Activity:
Check every line of the data below for the string "Jeans", and copy the ones that hold it.

==== Data to process

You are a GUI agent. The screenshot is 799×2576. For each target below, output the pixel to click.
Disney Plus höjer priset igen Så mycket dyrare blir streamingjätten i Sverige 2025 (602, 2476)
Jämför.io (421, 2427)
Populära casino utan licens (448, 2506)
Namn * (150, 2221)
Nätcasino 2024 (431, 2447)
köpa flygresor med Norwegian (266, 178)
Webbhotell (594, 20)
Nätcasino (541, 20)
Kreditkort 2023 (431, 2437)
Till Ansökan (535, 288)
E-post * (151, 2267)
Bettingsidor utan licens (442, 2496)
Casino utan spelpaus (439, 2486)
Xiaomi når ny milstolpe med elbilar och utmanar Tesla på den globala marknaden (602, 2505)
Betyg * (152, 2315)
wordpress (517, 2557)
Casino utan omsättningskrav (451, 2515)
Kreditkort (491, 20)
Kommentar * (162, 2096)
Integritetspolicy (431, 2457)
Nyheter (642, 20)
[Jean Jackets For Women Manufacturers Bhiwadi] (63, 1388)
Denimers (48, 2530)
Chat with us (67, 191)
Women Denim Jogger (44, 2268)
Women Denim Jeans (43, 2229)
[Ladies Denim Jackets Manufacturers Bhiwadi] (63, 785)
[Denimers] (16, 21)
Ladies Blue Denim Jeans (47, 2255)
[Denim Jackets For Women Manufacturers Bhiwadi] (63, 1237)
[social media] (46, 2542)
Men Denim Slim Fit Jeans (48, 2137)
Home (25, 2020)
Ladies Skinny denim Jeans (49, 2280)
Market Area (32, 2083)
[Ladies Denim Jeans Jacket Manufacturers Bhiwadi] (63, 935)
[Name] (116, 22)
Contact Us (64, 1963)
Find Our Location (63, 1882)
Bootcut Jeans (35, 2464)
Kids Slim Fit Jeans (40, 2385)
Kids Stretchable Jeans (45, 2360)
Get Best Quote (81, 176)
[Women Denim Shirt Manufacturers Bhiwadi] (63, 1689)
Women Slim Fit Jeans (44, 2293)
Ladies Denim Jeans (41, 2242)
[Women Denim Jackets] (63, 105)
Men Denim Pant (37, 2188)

========

Reply:
Women Denim Jeans (43, 2229)
Ladies Blue Denim Jeans (47, 2255)
Men Denim Slim Fit Jeans (48, 2137)
Ladies Skinny denim Jeans (49, 2280)
[Ladies Denim Jeans Jacket Manufacturers Bhiwadi] (63, 935)
Bootcut Jeans (35, 2464)
Kids Slim Fit Jeans (40, 2385)
Kids Stretchable Jeans (45, 2360)
Women Slim Fit Jeans (44, 2293)
Ladies Denim Jeans (41, 2242)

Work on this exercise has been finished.